Monday, March 1, 2021

Time travel: if Robinhood had more friends, would the DTCC event never take place?

Before and after the Senate hearings, there was a great deal of scrutiny about the owners of Robinhood. There are ways for you to find out about all financial services professionals. No one is hiding.    


Why do we now know so much about the CEO of Robinhood? The news seems skewed against the upstarts. Let me give you some tools then I will give you my opinion.

Check out your Broker and other Wall Street professionals

Financial Industry Regulatory Authority (FINRA) is the self-regulatory organization of the broker dealer, brokerages, the brokerage industry. Self-regulatory means it regulates itself. FINRA requires testing, reporting and other compliance requirements. All of it is intended to keep the markets fair. How successful do you think FINRA has been so far, at keeping markets fair?

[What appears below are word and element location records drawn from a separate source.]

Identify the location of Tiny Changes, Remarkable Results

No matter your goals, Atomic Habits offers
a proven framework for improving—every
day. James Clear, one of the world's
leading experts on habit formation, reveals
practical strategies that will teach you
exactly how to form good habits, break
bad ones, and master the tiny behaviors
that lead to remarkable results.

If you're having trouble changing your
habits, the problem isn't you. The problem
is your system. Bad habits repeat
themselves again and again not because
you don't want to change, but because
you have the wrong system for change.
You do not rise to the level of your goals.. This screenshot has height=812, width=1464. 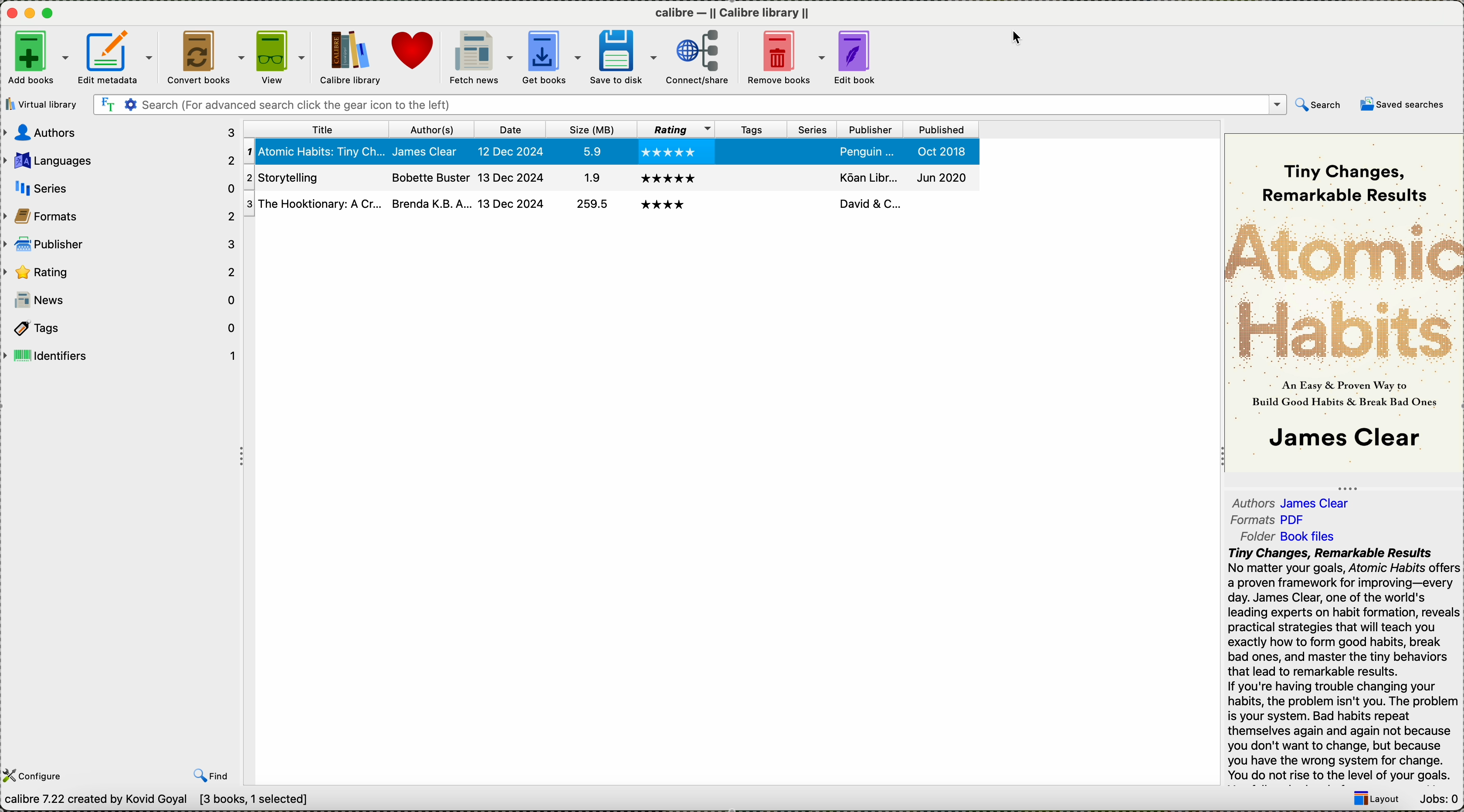
(1342, 665).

Broker Check is a tool for checking who has the licenses and registrations necessary for the brokerage industry. FINRA provides this service so customers can check their broker's history. I checked out the background of Jamie Dimon. The truth sets us free. 

Robinhood has started a dialogue across America and the globe. Watching how the narrative unfolds reveals privilege and a desperate attempt to maintain it. Wall Street does not like upstarts unless they are funding it. 

As far as DTCC, all I can see is that in black swan events it helps to have friends willing to save you. 
Citadel and others funded Melvin in return for a type of share in the company.  Robinhood is a disrupter so maybe it has fewer friends?

As far as Depository Trust - that is the process working to protect the investor

When stocks are bought and sold in the secondary market like a stock exchange, like the New York Stock Exchange (NYSE), each buy must be match with a sell. For example, a Robinhood customer buys 100 shares of GameStop (GME) someone must sell 100 shares to them. That one transaction must be cleared, matched and everyone gets paid. The buyer pays for the shares and owns the shares the seller gets money for the shares and those shares leave her account. The company that helps manage the details of the matching and clearing is the Depository Trust and Clearing Corporation (DTCC).

 Everyone pays to play. Brokerage firms must pay to be part of the DTCC clearing system. Robinhood stopped trading in certain stocks and sought a cash infusion in order to meet other obligations to DTCC due to the volatility. Think about the subprime credit crisis and the domino effect of bank and investment bank failures. Cash infusion was necessary to manage volatility that creates insecurity. DTCC asked for more money. Robinhood did not have the money and could not afford to have clients continue trading in case their clients ran out of money - stopgap measure.   

Those obligations of Robinhood and DTCC are part of the system. They are not a weakness. 

This seems to me to be more about Robinhood inexperience or truly a completely unexpected event - most likely the former.